With is_set I think this will only be used in the query graph. With the X set type, I'm not sure. Maybe @vdancik has a better feel for how the answers would be represented in that case?

edeutsch commented 3 years ago

One concern is if BioLink entities must have identifiers? Arbitrary sets of proteins won't have identifiers. Is that a problem? Sure, you could consider a pathway as a set of proteins and that would have an identifier. But the way we're considering it, we are talking about sets of things (e.g. proteins or drugs or diseases) that wouldn't have an inherent identifier. It's just a set. Is that an obstacle to making them a BioLink class?

vdancik commented 3 years ago

I can see entity sets used in both query and response graphs.

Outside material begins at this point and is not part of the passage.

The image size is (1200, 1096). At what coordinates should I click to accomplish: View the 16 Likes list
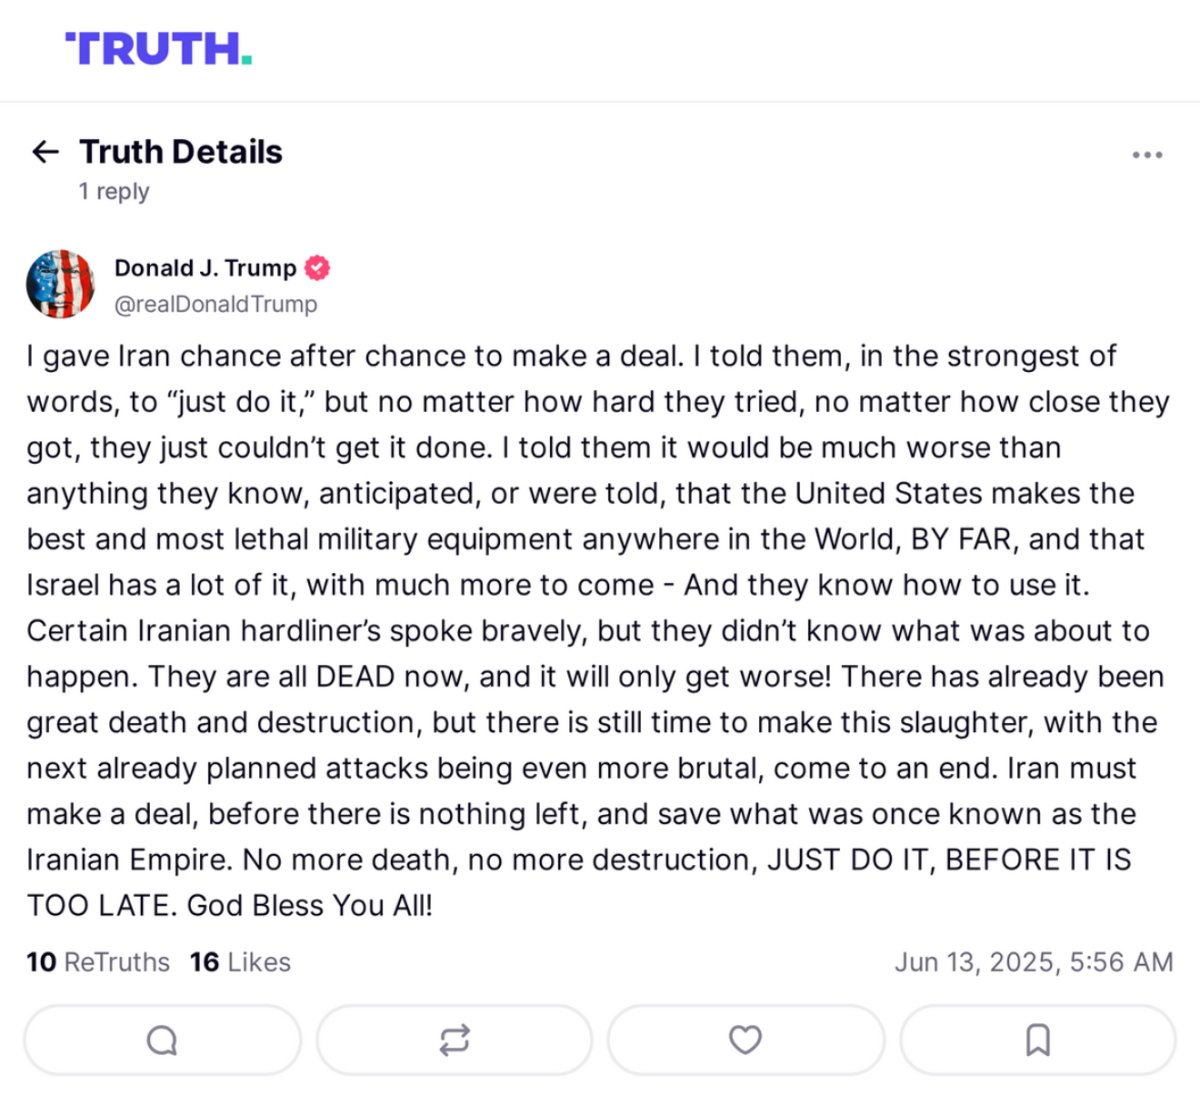point(240,962)
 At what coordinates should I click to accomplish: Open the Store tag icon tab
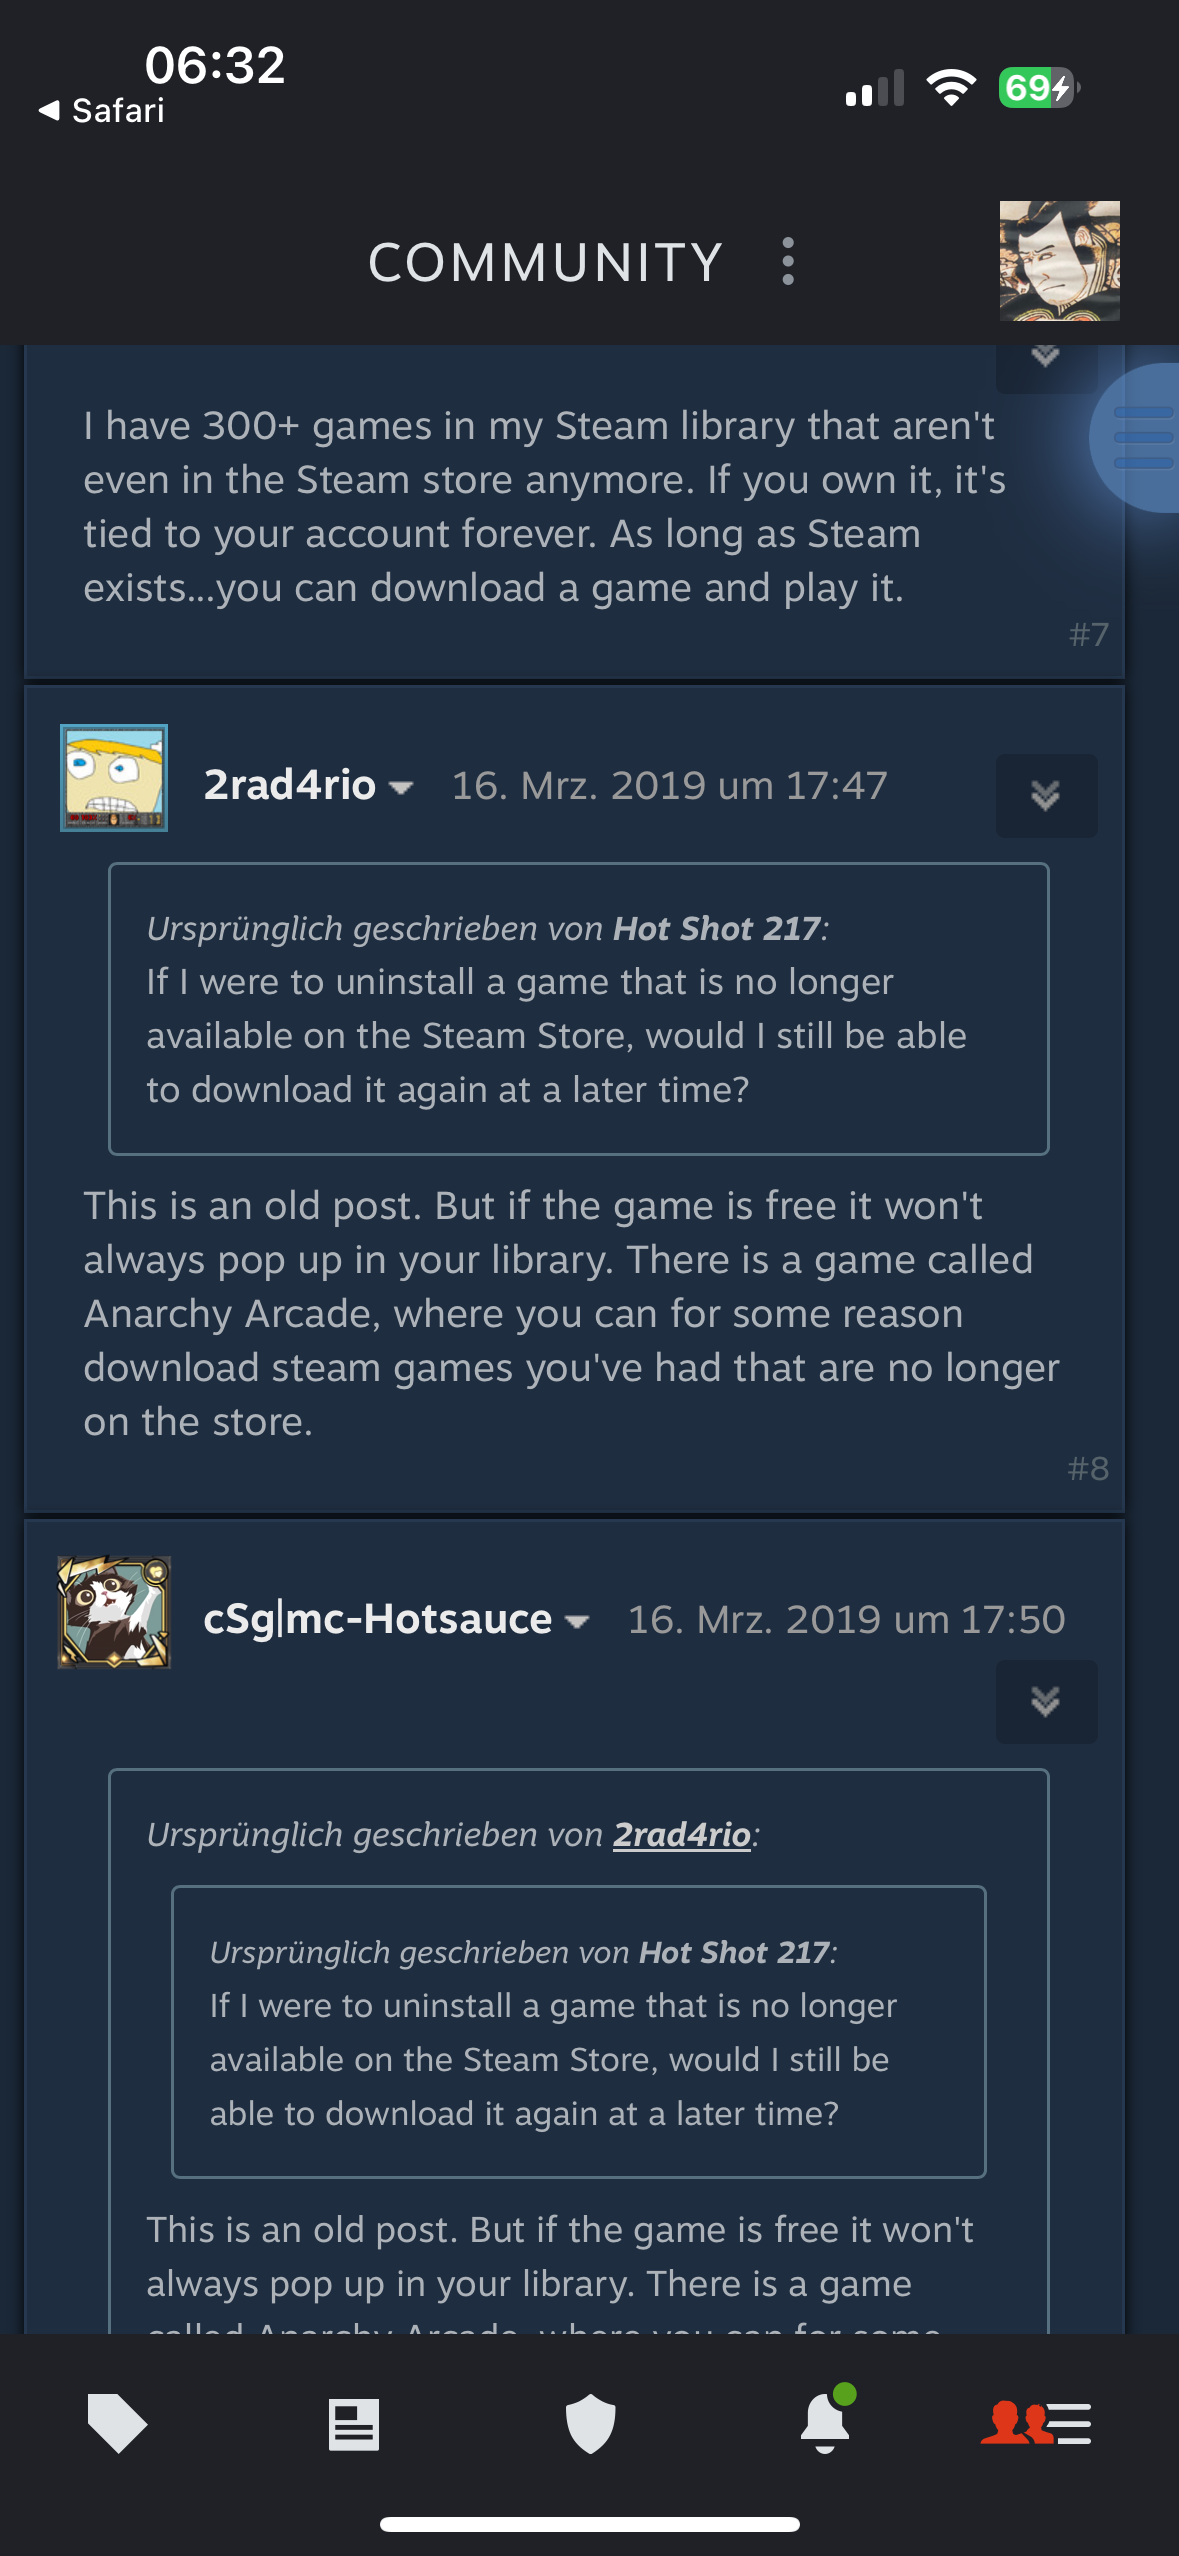point(117,2423)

Actually, if query graph specifies it then result graph must have it as well, right?

edeutsch commented 3 years ago

In our usage, is_set is only used in the QueryGraph QNodes. In the KnowledgeGraph the Nodes are all individual (because one node may belong to multiple sets). The sets are denoted by which are grouped together in the NodeBindings within each Result. For one Result, there will be multiple Nodes bound to one QNode (with is_set=true) with NodeBinding. A different Result may bind to some of the same Nodes as other Results. Therefore is_set=true is only needed in QNode as a hint to the reasoner that multiple Nodes should be bound to it in each Result.

patrickkwang commented 3 years ago

@vdancik, how would the set nodes be used in the results? Would there have to be a CURIE bound to the set node? How would we denote which genes were part of the set? Would those be bound to something in the query graph?

cbizon commented 3 years ago

@patrickkwang maybe you could put up an example of how we used sets in robokop?

edeutsch commented 3 years ago

FWIW, here's an example of how ARAX is using it: https://arax.rtx.ai/beta/?m=2648 This is a query that is basically (DOID:14330)---(protein,is_set=true)---(chemical_substance) This basically means that we're looking for chemical_substances that share sets of proteins with Parkinson Disease.

cbizon commented 3 years ago

I clicked the link but maybe I'm doing something weird b/c I don't see any query or answers?

In robokop I think we're using it similarly though. The important point in my mind is that the set is only part of the question as an annotation. It doesn't show up in either the knowledge_graph or results components of the message. I think that means that id doesn't require much from biolink model.

ehinderer commented 3 years ago

@cbizon You have to click on "messages" on the left side to see the query details.

@edeutsch Does this query imply that every chemical substance returned must target >1 protein associated with Parkinson's disease?

edeutsch commented 3 years ago

not necessarily, you can have a set of one protein. But sets with more members are ranked higher in our algorithm.

ehinderer commented 3 years ago

This is the form I would expect if I made a generic query for (disease)-->(protein)-->(chemical); that is, I would expect the ARA to find the set of proteins associated with the disease, and then for each protein, find the set of chemicals that target that protein and then return the graph interlinking everything.

It's nice to have additional constraints and values for ranking, but that is the basic expectation I would have for the system. I would even go so far as to say that is_set = True should be the default setting for queries without specific curies. I can't think of a reason why a user would only want one result returned from a query if more were available. But perhaps I'm misunderstanding something.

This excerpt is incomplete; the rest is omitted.